- The Washington Times - Sunday, January 24, 2021

Connor McMichael hopped on the ice, skated toward goal and flung a shot into the empty net, the only Capitals player on the rink at the time. McMichael sent another puck on net before the rest of his teammates joined him, ending the rookie’s solo skate.

The 2019 first-round pick made his NHL debut Sunday in Washington’s 4-3 shootout loss to the Buffalo Sabres, put into that situation because of the Capitals’ multiple absences.

After a positive coronavirus case, Washington is without forwards Alex Ovechkin and Evgeny Kuznetsov, defenseman Dmitry Orlov and goaltender Ilya Samsonov. Plus, the team missed winger Tom Wilson, out with a lower-body injury that’s considered day-to-day.

So there McMichael was, starting on the left wing in the Capitals’ second line. As the 20-year-old exited the locker room, his teammates let him have his moment in the spotlight — even minus fans in the stands — marking the beginning of the top prospect’s career.

“This is what you work for your whole life,” McMichael said. “Obviously, a little bit of nerves. But I thought I had a good game and I had a lot of fun.”

With McMichael in the lineup for a team severely short-handed — missing three top-six forwards, a top-four defenseman and a netminder — Washington again earned a point, sending its fourth straight game to overtime.

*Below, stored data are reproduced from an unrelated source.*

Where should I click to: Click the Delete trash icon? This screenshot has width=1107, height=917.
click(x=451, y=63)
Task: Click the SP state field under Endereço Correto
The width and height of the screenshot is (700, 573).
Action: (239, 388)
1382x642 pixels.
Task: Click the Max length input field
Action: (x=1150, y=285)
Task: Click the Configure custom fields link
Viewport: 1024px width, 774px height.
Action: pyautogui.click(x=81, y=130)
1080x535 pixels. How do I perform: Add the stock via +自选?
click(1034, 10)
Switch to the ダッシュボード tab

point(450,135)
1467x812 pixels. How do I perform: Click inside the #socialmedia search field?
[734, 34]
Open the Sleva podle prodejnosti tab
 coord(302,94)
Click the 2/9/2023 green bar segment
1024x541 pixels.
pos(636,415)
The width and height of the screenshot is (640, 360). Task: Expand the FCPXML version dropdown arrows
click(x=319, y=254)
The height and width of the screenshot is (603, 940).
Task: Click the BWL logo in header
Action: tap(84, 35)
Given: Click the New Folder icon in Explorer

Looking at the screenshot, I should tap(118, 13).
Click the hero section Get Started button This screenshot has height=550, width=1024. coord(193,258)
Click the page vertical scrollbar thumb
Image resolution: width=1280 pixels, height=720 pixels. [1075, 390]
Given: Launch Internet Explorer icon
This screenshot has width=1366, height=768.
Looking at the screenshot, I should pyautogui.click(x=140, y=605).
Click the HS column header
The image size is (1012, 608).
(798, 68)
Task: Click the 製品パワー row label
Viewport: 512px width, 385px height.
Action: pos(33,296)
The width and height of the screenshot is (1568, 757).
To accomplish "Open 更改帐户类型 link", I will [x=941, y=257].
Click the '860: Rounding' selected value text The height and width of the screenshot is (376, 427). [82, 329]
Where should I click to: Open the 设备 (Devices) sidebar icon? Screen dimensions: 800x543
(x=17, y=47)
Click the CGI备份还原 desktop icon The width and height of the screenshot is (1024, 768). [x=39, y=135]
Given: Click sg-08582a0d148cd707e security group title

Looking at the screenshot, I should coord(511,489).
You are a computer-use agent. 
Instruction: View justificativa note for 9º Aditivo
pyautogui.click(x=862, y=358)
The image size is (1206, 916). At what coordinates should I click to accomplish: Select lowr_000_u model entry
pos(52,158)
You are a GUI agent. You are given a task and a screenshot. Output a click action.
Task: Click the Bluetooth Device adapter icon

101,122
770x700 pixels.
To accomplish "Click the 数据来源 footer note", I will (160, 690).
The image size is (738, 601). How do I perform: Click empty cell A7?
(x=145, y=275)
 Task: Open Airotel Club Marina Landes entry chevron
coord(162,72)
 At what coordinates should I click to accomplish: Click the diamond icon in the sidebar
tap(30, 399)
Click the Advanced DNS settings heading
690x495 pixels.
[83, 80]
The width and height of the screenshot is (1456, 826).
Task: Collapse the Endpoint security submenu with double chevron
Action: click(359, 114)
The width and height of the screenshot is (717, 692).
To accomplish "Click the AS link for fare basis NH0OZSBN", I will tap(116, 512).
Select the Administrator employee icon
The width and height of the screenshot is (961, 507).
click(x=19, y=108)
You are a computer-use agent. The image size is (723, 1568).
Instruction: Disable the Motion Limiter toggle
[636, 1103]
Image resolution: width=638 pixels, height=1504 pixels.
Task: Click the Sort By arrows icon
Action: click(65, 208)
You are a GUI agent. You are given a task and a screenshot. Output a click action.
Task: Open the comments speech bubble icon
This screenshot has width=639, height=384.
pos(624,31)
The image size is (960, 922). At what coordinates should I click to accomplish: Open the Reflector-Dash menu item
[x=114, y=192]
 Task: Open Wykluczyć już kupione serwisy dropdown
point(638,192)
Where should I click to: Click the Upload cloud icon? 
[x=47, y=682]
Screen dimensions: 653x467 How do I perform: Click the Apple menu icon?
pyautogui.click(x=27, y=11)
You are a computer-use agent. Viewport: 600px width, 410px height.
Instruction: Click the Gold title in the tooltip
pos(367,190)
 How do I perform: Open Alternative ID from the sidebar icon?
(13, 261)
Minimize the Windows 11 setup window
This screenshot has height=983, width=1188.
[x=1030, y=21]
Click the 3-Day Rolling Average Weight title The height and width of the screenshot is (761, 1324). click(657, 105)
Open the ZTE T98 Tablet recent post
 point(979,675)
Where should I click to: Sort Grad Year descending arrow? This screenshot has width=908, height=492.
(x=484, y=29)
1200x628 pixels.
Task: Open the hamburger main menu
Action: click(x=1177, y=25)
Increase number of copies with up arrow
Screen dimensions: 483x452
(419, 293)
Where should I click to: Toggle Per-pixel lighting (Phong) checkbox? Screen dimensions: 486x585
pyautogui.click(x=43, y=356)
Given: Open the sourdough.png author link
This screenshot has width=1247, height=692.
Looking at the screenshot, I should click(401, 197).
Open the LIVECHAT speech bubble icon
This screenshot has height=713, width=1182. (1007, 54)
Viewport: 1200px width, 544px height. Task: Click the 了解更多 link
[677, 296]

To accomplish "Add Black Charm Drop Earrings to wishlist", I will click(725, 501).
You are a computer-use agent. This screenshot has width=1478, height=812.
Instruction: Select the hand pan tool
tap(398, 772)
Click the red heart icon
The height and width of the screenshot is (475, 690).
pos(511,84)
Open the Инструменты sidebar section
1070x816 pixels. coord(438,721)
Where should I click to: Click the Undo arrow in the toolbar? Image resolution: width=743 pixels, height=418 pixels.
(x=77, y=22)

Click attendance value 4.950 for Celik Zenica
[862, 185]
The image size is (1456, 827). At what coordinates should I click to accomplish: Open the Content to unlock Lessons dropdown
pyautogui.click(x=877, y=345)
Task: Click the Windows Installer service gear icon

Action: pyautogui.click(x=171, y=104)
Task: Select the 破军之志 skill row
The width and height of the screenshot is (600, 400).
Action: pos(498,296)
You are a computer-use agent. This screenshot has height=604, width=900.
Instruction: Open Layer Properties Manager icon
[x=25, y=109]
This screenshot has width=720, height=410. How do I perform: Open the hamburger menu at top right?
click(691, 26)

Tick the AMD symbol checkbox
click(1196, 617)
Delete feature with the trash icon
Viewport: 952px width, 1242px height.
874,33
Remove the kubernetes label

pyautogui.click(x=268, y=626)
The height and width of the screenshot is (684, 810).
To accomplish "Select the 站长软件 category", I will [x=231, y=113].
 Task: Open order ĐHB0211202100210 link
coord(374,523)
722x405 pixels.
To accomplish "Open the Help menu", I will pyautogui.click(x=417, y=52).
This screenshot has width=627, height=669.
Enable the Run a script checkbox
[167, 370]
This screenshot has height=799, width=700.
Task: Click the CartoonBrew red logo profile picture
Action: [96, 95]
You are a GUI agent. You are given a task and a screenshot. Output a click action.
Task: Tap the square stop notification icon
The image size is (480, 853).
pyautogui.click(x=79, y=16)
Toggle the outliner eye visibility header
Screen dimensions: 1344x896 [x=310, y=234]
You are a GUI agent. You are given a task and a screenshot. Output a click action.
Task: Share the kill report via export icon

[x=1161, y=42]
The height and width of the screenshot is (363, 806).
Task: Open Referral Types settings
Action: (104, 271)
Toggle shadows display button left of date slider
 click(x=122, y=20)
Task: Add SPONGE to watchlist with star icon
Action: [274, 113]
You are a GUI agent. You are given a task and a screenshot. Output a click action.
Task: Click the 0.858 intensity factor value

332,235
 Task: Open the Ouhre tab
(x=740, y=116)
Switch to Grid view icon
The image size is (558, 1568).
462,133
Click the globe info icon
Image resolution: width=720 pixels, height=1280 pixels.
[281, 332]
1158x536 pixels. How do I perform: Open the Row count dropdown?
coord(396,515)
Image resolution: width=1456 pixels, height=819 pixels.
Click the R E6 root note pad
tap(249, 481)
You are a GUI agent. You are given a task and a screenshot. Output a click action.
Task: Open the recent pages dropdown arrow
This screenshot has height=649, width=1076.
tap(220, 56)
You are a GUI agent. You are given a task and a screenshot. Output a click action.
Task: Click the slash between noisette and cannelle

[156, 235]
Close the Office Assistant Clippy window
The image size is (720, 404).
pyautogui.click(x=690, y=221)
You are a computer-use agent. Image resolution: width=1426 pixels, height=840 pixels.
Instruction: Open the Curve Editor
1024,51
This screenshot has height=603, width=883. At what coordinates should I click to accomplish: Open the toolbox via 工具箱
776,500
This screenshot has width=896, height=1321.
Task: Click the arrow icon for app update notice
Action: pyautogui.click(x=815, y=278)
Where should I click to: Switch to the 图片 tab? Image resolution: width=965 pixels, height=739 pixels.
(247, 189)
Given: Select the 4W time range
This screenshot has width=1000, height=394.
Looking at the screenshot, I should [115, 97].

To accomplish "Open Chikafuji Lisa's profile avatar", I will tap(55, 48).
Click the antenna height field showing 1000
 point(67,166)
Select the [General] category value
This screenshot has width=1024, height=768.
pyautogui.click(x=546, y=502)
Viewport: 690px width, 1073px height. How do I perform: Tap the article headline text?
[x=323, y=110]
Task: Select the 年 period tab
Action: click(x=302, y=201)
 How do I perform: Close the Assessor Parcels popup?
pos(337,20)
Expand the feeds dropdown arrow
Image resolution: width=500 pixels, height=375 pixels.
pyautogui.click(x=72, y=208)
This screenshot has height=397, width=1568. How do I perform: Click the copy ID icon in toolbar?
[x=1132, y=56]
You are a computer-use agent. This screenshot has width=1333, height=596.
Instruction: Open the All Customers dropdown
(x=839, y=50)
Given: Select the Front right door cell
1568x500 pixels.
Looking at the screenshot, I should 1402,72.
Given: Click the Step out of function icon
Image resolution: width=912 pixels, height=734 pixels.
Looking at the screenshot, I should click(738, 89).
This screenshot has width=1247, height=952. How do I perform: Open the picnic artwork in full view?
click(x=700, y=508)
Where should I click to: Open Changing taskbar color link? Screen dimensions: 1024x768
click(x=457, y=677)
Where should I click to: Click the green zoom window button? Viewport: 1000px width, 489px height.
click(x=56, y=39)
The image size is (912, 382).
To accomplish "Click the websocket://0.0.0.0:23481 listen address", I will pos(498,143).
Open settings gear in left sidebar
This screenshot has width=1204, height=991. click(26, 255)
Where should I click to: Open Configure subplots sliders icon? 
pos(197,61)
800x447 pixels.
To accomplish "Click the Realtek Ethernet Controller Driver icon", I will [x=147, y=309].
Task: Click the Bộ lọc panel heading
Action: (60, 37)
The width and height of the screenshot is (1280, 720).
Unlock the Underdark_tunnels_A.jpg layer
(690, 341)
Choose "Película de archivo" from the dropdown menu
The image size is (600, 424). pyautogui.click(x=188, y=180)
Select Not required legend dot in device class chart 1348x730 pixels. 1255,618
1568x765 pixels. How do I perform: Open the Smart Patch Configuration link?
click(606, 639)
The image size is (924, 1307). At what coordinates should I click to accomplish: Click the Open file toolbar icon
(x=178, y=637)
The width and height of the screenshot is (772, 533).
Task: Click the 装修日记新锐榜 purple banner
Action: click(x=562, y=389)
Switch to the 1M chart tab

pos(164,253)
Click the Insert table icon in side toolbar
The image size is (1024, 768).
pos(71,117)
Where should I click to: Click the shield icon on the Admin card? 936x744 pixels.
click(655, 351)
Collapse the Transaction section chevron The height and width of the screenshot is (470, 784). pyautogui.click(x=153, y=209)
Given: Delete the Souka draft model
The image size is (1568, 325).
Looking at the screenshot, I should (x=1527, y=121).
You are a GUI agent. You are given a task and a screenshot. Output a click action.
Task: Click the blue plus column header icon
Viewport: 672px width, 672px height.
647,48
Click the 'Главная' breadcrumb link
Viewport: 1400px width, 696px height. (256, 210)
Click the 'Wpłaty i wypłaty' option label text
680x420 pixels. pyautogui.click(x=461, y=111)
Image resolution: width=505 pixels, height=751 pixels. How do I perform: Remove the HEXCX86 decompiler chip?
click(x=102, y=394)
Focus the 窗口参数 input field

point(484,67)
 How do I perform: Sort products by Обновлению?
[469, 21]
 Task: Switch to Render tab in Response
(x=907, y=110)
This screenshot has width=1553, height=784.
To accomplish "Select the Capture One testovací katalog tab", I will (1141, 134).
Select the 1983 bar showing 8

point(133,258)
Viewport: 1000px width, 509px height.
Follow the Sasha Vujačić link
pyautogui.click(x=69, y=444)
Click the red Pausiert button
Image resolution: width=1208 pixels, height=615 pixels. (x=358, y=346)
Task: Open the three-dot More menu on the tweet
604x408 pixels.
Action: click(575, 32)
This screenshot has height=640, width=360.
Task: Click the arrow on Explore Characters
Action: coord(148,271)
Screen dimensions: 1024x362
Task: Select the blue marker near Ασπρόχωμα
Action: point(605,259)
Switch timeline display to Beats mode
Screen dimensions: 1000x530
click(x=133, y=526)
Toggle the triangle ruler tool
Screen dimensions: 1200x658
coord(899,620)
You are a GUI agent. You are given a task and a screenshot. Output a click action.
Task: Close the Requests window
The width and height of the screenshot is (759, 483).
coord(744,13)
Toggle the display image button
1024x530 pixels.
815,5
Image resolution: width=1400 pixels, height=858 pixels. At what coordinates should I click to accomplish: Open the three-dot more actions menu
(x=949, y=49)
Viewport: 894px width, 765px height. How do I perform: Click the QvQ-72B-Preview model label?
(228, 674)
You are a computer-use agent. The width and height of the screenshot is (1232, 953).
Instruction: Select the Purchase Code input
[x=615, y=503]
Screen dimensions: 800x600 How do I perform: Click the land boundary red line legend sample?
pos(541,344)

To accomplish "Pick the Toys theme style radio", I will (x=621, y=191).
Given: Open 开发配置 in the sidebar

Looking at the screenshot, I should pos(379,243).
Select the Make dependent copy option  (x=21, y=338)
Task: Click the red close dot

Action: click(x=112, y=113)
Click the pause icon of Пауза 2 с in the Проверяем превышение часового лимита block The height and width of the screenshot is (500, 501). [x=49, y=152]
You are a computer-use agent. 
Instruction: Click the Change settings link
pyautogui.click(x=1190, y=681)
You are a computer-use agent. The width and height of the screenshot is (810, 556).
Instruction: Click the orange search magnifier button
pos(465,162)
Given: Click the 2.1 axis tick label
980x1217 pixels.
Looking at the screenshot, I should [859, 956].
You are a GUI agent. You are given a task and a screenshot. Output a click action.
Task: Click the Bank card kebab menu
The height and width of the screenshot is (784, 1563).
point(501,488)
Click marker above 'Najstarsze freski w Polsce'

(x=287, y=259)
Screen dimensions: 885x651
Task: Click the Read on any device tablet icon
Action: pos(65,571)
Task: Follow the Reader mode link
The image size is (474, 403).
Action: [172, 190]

But with those stars out, the Capitals fell short. Still, there were positives.

“I like where we’re at points-wise and not losing a game in regulation yet,” veteran T.J. Oshie said. “I’d like to win a couple of these shootouts.”

McMichael was a powerhouse last season playing for the London Knights in the Ontario Hockey League. He scored 47 goals and added 55 assists in 52 games. And at the World Juniors — representing Canada — McMichael posted eight points in seven contests, including a goal in the semifinal before Canada lost to the United States in the championship.

After the World Juniors, McMichael stopped at his parents’ house, grabbed his belongings and traveled to Washington. He then spent the next seven days in a D.C.-area hotel, waiting out the NHL-mandated quarantine period with takeout and trips to the hotel’s gym.

He joined the taxi squad Thursday, and coach Peter Laviolette said he was “in the mix” to make his debut. It didn’t come Friday, in Washington’s shootout win over the Sabres. But Laviolette figured McMichael’s chance would come sooner rather than later, considering the absences.

And the opportunity presented itself Sunday, with Wilson’s lower-body injury leading to McMichael’s promotion to the active squad. 

“It was exciting,” McMichael said. “And the first person that I texted was my parents, and they were excited, too.”

McMichael’s influence was minimal down the stretch, though he featured plenty in the first two periods. He was called for a hooking penalty and nearly combined with Richard Panik for a goal in his 9:54 time on the ice.

“It’s always a tall order jumping into a team, especially when you don’t have a training camp,” Laviolette said. “Coming out of quarantine, he’s had one real practice with the team. For him to jump into a competitive game like tonight, I thought he did a good job.”

Washington found success through some of the more well-known names available — Oshie and Nicklas Backstrom scored power-play goals, with Backstrom’s coming from behind the goal line. Schultz opened the scoring with his first goal for the Capitals.

Washington struggled in the second period again, though, called for three penalties and conceding on two of the subsequent power plays. Then Eric Staal gave Buffalo a momentary 3-2 edge on a power play in the third before Backstrom’s score knotted the matchup again.

That forced the Capitals’ fourth straight overtime. In that period, goaltender Vitek Vanecek — who finished with 45 saves — made three critical stops. Linus Ullmark prevented a breakaway attempt for Backstrom, then held Washington scoreless in the shootout to seal Buffalo’s win.

But perhaps the biggest takeaway is the debut of McMichael. He might not become a regular — at least, not right away. 

Before he took the ice for his solo skate, his teammates in the locker room talked with him. They’d been in his skates before, after all.

“So they knew I was probably nervous and they just made me feel comfortable out there,” McMichael said.